─── Passage présenté

Équipage de Guerre, se dit en France des différentes choses utiles à la guerre, c’est-à-dire des chevaux, des harnois, des tentes, & autres ustensiles que les officiers, tant généraux que particuliers, font porter avec eux. L’artillerie & ce qui concerne les vivres forment aussi des parties essentielles des équipages de l’armée. Les équipages de l’artillerie sont composés du canon, des mortiers, & de toutes les especes d’armes & de munitions nécessaires à leur service. Pour les vivres, ses équipages consistent en caissons ou chariots couverts pour voiturer le pain des troupes, les farines, &c.

Les équipages de guerre des officiers doivent être le moins nombreux, & le plus simple qu’il est possible. Nous avons sur ce sujet de très-bonnes ordonnances pour limiter & fixer le nombre des équipages, mais qui ne sont pas toûjours observées rigoureusement. Une trop grande quantité d’équipages est fort incommode & embarrassante dans les marches ; le nombre des chevaux & mulets augmente aussi la consommation du fourrage dans les camps ; ce qui oblige le général d’envoyer promptement fourrager au loin, au grand préjudice de sa cavalerie, & ce qui l’oblige aussi souvent à quitter un camp avantageux, parce que la disette & l’éloignement des fourrages ne lui permettent plus d’y subsister.

──────
─── Matériel extrait

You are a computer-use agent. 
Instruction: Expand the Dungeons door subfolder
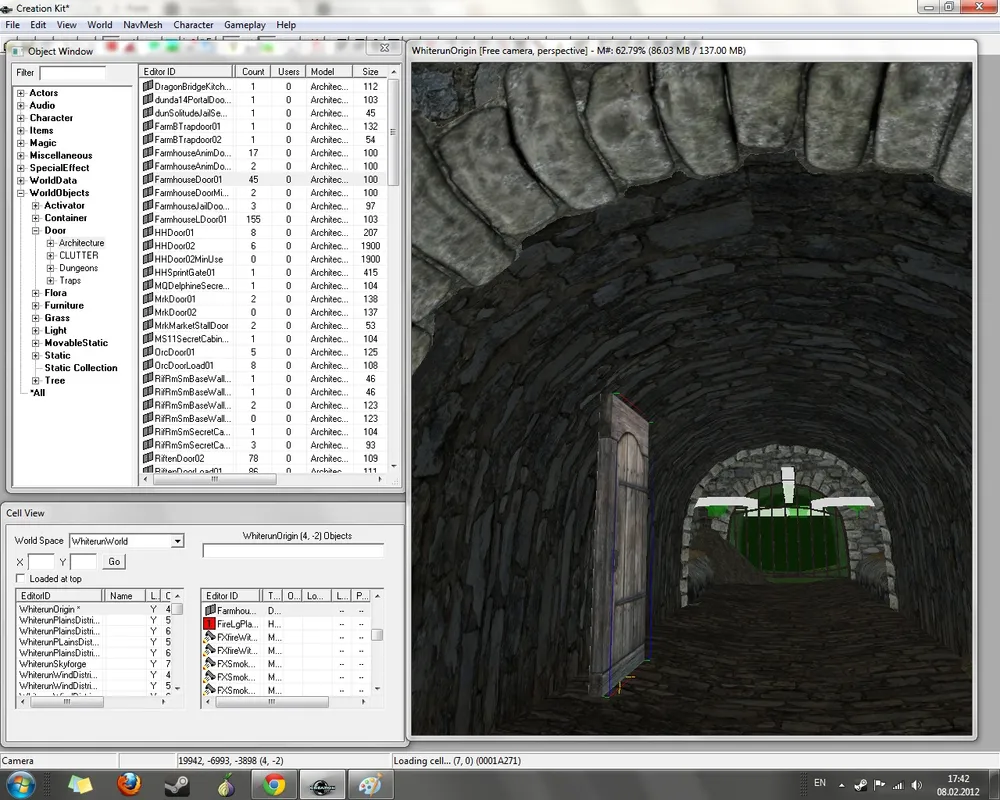50,268
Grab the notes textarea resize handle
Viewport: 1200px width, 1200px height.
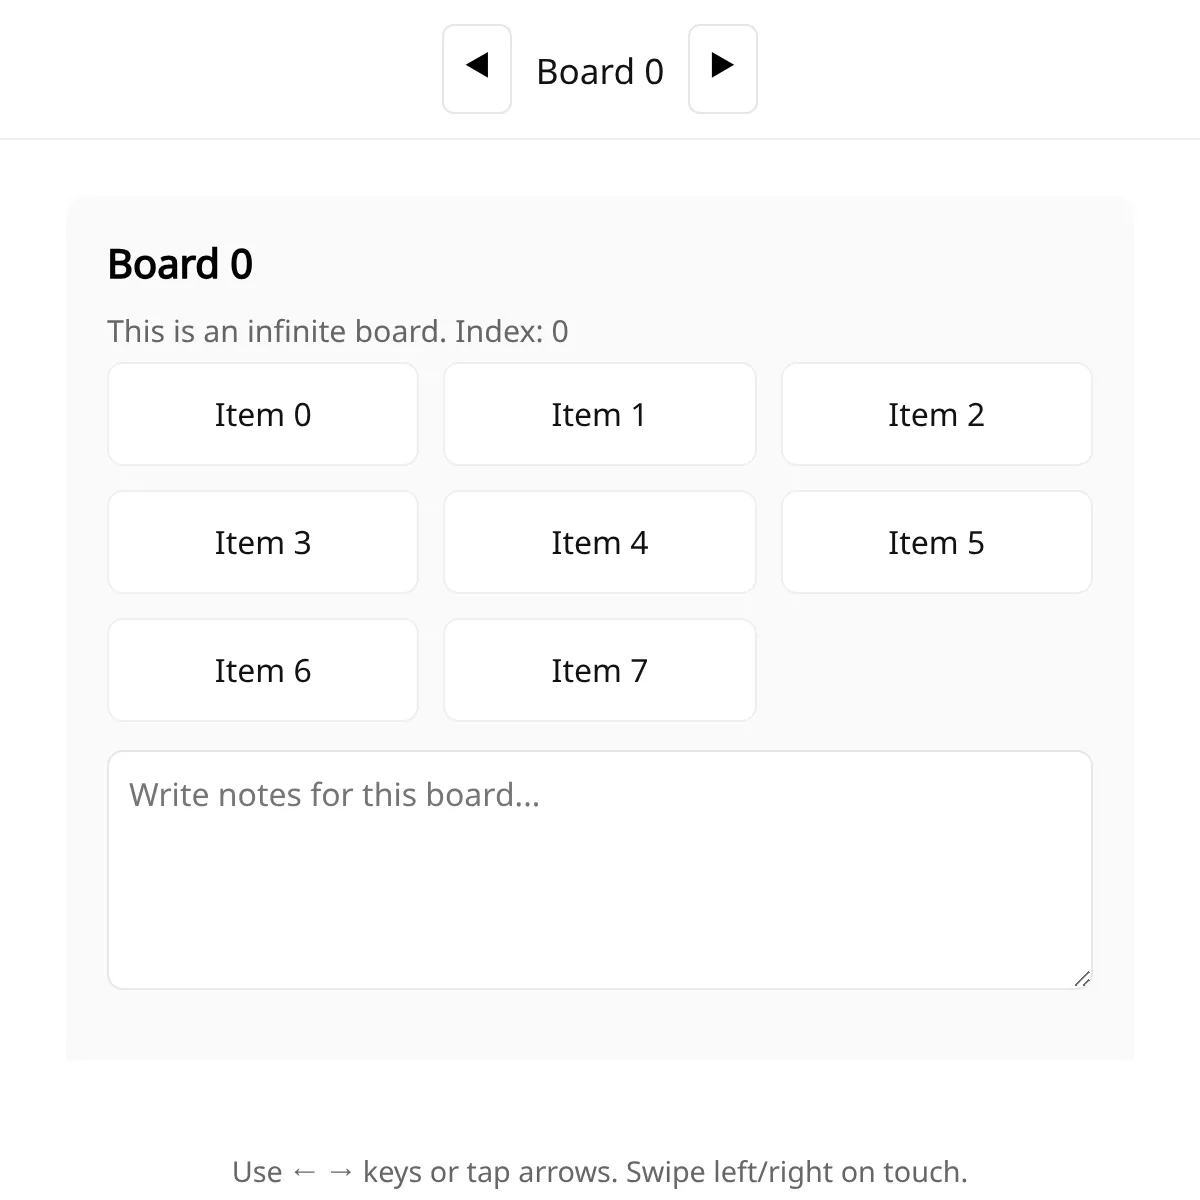pyautogui.click(x=1082, y=979)
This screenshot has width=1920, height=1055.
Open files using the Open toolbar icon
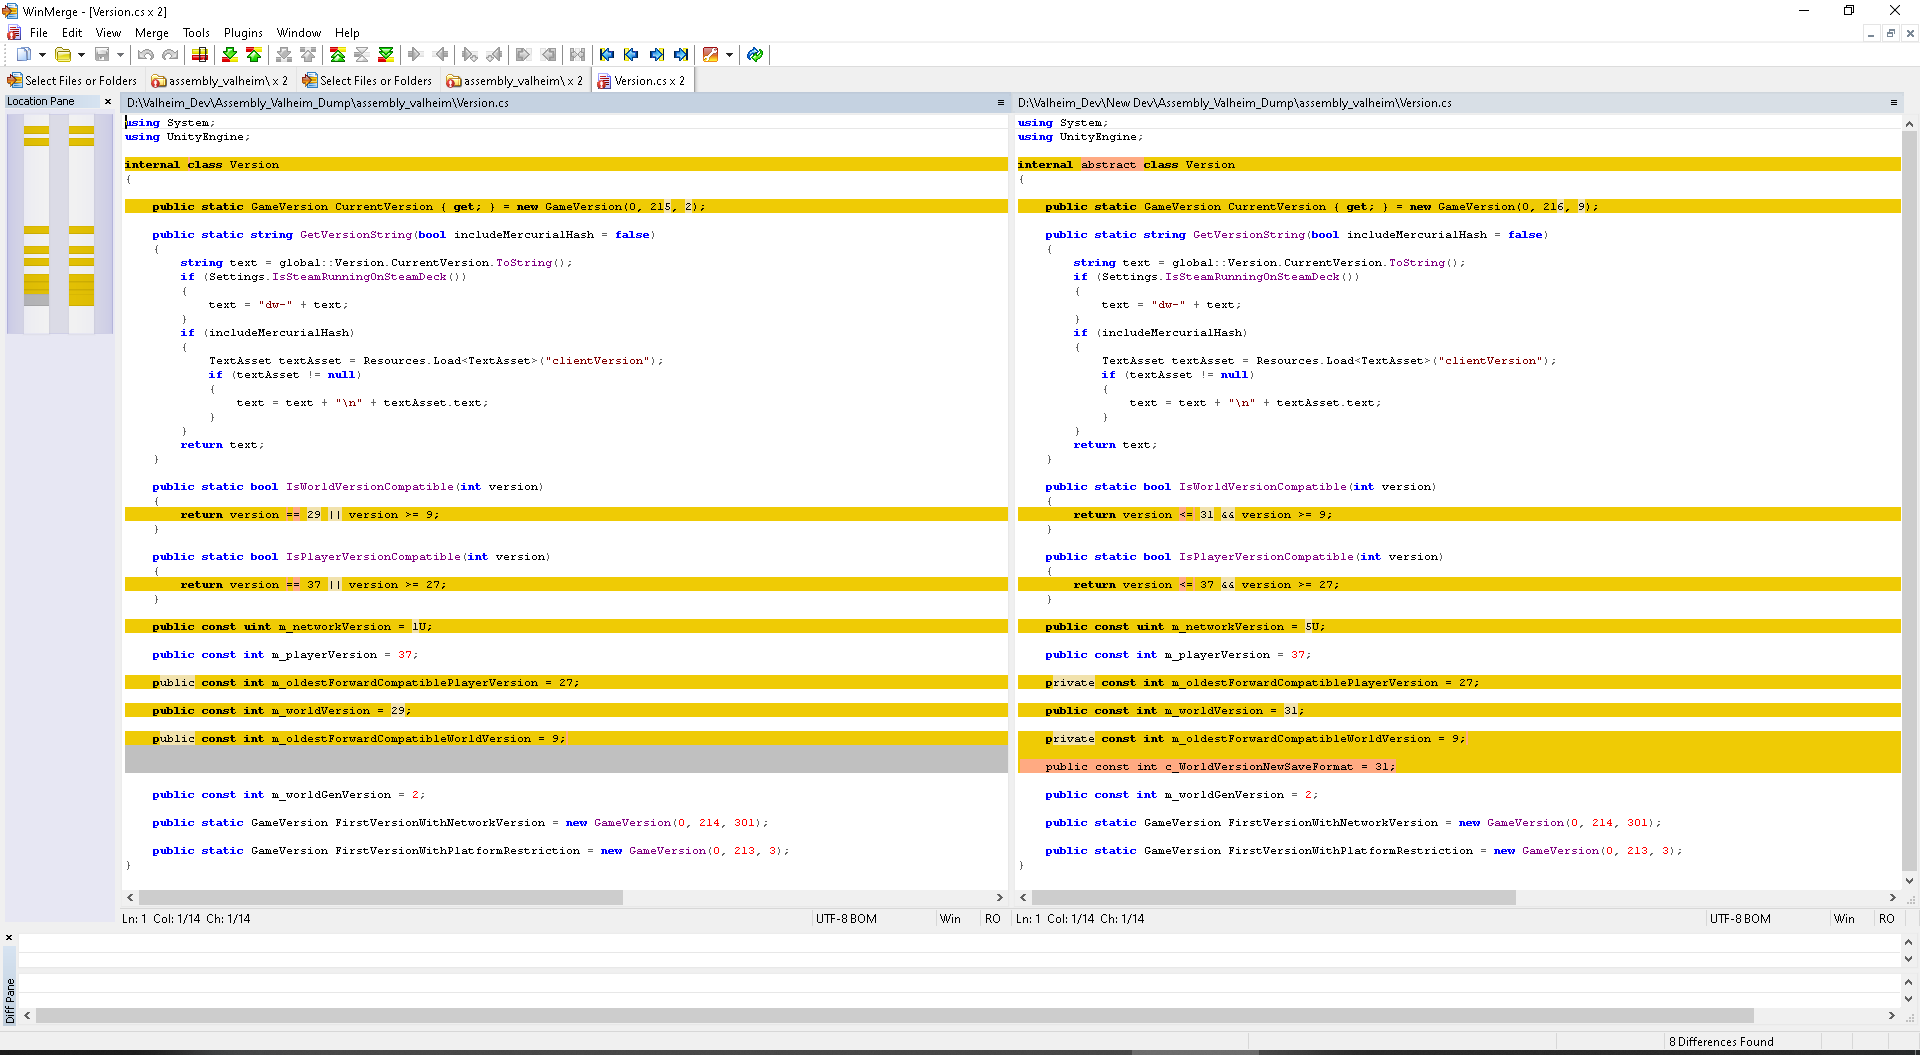tap(63, 55)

──────

• _Problèmes à résoudre_
1. D'après le passage sur les équipages de guerre, en quoi consistent les équipages des vivres ?
2. Pourriez-vous poursuivre le passage sur les équipages de guerre à partir de sa dernière phrase ?

• _Résultats obtenus_
1. En caissons ou chariots couverts pour voiturer le pain des troupes, les farines, etc.

2.
Les équipages de guerre se divisent en gros & en petits. Les gros comprennent les chariots & les charrettes ; & les petits, les chevaux de bât & les mulets. Lorsque le général a dessein de combattre, il débarrasse son armée des gros équipages. On les envoye avec une escorte sous le canon de quelque ville des environs ou de quelque poste fortifié. On s’en débarrasse encore dans les détachemens & dans les courses qu’on veut faire dans le pays ennemi, parce qu’ils retarderoient la marche, & qu’ils ne pourroient pas passer dans tous les chemins. On n’a donc dans ces sortes d’expéditions que les menus équipages, c’est-à-dire des mulets & des chevaux de bât. Les gros équipages, comme chariots & charrettes, sont plus commodes que les petits pour transporter beaucoup de bagages avec moins de chevaux, mais ils ont l’inconvénient de ne pas pouvoir aller dans toutes sortes de chemins. C’est pourquoi les Romains ne se servoient guere que de bêtes de charge pour porter les équipages de l’armée ; encore étoient-elles en petit nombre, parce qu’il n’y avoit que les personnes d’un rang distingué qui eussent des valets.

Dans nos armées, le général peut avoir, selon l’ordonnance du 20 Juillet 1741, tel nombre de gros équipages qu’il juge à-propos ; un lieutenant-général ne doit avoir que trente chevaux ou mulets, y compris ceux qui sont employés aux attelages de trois voitures à roues ; un maréchal de camp, vingt chevaux, y compris les attelages de deux voitures à roues ; & un brigadier, colonel ou mestre-de-camp, seize chevaux, y compris une voiture à roues seulement.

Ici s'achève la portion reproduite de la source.